The second the ball was kicked off a massive roar erupted across the historic stadium and didn’t stop for the next 2 hours. Then my ears bled.

After having been to hundreds of sporting events and plenty of concerts, I can firmly say that I never experienced anything more loud or exhilarating than when Rashford scored his first goal. Grown men jumping over each other, hugging the man next to me who I had only known for 15 minutes; it was pure emotion. 

Not only was it a great piece of skill, but it came from the boy born and raised in Manchester! And although he’s been in the first team since February of 2016 he really is a boy still at just 20 years of age (only 2 months older than me!). 

It didn’t stop there, however. The wonder kid scored once again and set the world alight. Manic celebrations followed, this time with everyone in louder voice after the goal as the lead became more comfortable.

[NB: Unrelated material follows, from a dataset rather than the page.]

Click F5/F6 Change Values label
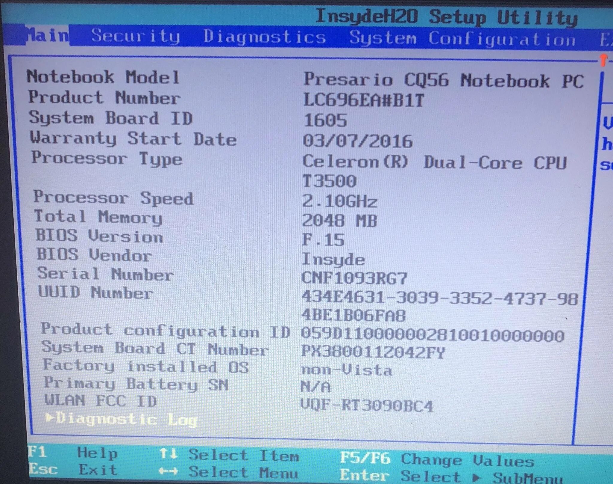Image resolution: width=613 pixels, height=484 pixels. pos(437,459)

The game finished in a 2-1 Manchester United victory following a tense last 24 minutes after an Eric Bailey own goal made the lead only one, but the tale of the tape was the local boy once again scoring in a derby match. Even in the modern age of the sport with transfer fees skyrocketing as high as $200 million and players earning more in a week than the average middle class citizen, this 20-year-old is proof that the reason everyone fell in love with the game is still alive.

There is still that possibility that a local kid can go through the system of his favorite club and score game winning goals against its biggest rivals. He can celebrate with those fans because he is still one of them. And he’s only 20.